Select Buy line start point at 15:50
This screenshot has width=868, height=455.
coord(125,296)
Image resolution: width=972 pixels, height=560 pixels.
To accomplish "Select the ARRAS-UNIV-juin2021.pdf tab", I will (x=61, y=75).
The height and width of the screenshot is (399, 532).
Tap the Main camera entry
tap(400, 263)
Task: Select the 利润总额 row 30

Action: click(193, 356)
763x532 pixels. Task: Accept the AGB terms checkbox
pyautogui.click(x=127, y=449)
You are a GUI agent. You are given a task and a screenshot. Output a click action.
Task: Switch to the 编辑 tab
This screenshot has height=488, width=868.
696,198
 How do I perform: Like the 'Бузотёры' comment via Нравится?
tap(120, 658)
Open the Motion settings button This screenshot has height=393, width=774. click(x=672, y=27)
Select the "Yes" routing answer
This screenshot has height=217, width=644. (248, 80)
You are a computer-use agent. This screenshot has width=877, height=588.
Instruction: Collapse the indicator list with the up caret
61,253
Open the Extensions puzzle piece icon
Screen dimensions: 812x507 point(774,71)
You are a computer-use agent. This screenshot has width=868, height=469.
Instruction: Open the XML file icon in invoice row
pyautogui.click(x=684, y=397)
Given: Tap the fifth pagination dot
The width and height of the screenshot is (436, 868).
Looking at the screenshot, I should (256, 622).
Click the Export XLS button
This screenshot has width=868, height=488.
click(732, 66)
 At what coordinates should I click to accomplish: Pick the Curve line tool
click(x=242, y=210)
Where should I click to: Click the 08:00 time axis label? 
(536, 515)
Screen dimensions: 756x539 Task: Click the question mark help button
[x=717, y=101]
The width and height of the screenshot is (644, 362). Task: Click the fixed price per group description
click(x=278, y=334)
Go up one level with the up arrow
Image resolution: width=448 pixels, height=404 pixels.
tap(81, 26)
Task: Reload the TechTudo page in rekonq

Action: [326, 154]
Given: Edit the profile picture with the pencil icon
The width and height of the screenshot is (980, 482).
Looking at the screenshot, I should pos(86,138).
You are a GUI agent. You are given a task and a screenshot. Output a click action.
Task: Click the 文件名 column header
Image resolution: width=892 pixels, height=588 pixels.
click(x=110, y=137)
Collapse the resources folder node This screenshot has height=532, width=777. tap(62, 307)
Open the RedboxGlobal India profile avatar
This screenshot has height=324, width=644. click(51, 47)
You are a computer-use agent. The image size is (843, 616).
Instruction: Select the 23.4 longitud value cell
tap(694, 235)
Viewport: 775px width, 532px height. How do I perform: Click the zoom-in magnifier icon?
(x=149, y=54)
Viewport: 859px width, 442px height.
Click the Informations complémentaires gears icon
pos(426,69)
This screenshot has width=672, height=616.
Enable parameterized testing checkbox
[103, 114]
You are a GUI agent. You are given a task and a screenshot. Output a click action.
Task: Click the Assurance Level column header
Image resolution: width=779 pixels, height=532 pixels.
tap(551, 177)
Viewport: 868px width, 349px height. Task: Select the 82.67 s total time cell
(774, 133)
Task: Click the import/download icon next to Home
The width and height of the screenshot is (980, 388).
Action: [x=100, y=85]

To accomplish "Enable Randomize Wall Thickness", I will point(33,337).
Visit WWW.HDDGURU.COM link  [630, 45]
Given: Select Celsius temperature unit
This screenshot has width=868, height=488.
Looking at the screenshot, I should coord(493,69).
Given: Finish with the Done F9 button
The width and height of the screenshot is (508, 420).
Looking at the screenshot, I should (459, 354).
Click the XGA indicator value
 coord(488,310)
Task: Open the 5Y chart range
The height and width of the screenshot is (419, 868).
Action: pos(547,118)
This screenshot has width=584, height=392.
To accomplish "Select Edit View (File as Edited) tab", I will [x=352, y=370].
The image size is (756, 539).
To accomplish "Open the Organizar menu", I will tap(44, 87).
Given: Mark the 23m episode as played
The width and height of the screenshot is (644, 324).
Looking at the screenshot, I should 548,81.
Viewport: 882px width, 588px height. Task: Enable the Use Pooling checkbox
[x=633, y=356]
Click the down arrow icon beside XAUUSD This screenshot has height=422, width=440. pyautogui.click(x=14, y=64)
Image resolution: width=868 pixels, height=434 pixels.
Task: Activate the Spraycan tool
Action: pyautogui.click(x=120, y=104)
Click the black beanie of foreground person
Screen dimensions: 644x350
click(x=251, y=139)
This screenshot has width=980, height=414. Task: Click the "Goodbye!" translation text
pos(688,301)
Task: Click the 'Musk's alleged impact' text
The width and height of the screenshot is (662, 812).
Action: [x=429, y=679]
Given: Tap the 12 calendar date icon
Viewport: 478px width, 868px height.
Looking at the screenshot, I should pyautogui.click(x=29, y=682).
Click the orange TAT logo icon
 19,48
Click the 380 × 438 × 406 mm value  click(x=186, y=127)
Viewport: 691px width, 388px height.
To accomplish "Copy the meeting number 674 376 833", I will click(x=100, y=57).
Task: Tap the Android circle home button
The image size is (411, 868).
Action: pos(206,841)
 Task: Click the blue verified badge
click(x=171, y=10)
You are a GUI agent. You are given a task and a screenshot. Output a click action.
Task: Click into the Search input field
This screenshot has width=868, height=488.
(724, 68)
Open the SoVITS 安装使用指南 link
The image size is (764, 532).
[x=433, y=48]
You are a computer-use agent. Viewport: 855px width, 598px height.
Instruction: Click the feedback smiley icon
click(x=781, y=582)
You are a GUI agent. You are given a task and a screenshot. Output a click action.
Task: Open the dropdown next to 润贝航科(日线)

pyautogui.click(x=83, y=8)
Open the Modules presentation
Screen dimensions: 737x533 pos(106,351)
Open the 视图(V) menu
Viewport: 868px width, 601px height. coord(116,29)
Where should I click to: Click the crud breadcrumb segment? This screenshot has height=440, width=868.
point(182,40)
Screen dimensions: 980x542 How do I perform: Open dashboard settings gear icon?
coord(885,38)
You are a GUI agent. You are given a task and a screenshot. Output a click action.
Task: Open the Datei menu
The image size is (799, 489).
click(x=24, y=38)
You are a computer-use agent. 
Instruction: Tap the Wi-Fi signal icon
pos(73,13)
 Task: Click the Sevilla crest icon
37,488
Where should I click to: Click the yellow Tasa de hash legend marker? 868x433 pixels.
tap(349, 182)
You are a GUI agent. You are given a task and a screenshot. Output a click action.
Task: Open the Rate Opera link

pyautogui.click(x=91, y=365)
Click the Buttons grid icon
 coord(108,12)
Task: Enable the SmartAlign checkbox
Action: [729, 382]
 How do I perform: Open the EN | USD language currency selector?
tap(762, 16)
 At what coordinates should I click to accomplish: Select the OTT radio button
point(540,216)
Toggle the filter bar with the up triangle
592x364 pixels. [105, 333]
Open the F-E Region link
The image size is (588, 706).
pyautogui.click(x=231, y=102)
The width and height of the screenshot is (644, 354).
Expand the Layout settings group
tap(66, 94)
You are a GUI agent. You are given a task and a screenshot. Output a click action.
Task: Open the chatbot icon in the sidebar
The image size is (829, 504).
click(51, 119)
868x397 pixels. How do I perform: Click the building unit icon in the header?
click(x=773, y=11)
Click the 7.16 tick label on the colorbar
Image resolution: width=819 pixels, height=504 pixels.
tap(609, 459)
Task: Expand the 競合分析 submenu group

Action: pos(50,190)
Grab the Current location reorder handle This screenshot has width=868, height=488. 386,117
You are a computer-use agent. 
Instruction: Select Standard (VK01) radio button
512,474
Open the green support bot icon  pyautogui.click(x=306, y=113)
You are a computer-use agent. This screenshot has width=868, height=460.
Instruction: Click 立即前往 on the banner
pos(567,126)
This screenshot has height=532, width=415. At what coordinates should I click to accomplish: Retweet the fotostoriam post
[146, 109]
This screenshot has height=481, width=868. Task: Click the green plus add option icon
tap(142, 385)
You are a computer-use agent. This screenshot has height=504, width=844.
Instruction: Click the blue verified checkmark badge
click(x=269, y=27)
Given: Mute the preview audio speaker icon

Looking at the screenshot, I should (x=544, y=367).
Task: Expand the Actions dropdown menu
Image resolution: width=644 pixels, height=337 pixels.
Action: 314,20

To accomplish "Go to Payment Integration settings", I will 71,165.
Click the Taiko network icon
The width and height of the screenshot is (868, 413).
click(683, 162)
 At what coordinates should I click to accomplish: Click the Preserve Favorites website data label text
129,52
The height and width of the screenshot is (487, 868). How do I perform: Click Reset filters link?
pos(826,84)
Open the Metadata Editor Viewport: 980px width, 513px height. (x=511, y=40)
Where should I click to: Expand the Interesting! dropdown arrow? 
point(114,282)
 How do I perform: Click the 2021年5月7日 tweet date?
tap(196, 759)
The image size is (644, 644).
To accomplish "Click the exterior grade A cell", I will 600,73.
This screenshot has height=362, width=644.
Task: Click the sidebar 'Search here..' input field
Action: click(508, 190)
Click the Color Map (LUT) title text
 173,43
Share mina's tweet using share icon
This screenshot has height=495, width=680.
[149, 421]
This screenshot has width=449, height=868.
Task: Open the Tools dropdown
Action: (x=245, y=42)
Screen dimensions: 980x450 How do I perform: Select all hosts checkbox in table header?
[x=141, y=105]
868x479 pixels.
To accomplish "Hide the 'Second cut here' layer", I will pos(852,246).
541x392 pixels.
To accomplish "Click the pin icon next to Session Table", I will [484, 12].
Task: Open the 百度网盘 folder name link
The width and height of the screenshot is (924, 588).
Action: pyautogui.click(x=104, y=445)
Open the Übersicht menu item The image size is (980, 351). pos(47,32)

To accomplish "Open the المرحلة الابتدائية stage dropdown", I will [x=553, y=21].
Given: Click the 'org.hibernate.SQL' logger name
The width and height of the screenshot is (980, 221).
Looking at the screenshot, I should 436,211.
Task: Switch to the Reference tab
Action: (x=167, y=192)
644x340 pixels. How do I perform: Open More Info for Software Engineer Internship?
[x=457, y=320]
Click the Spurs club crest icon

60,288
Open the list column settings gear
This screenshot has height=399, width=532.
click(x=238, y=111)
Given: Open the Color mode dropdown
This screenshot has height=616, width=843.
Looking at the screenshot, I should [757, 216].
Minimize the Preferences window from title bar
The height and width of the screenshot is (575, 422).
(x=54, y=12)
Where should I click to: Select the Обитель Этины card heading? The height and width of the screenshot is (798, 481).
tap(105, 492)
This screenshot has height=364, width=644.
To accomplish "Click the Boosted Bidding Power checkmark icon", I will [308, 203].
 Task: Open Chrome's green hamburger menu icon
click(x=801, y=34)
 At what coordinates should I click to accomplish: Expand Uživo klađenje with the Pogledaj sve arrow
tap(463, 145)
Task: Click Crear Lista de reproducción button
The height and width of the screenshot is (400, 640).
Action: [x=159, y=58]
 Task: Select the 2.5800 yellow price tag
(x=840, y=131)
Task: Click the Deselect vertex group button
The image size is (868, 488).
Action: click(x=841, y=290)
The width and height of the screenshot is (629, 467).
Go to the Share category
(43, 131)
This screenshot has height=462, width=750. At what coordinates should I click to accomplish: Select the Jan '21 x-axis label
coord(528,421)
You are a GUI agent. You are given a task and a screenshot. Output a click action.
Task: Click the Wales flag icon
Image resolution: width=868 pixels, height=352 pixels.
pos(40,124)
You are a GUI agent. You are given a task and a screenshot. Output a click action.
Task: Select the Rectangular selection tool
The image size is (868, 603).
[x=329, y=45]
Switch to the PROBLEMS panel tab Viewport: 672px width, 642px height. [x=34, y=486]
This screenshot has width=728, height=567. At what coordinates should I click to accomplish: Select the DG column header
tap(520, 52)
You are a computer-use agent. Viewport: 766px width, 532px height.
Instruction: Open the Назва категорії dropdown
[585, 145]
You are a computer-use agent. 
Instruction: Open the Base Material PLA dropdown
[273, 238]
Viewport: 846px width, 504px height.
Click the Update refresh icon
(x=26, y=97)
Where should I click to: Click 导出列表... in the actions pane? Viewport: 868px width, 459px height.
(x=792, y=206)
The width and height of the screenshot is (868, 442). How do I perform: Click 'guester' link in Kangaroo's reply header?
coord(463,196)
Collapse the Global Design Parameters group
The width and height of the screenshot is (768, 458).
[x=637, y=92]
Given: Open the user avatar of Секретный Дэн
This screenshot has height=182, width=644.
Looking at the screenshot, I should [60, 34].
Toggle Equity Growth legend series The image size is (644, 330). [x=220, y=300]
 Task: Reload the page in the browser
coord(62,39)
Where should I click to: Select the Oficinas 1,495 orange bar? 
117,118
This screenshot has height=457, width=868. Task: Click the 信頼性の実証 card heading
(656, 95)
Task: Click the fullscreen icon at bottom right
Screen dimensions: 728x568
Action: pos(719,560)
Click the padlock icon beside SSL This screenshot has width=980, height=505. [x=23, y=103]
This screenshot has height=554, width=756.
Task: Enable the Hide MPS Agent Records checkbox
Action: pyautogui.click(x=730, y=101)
—————
_YOUR TASK:_ A verbatim transcription is needed of the lines above, starting at the line with "The height and width of the screenshot is (575, 422)." and ending at the line with "This screenshot has height=364, width=644.", both included, and of nothing else.

_ANSWER SECTION:_
The height and width of the screenshot is (575, 422).
(x=54, y=12)
Where should I click to: Select the Обитель Этины card heading? The height and width of the screenshot is (798, 481).
tap(105, 492)
This screenshot has height=364, width=644.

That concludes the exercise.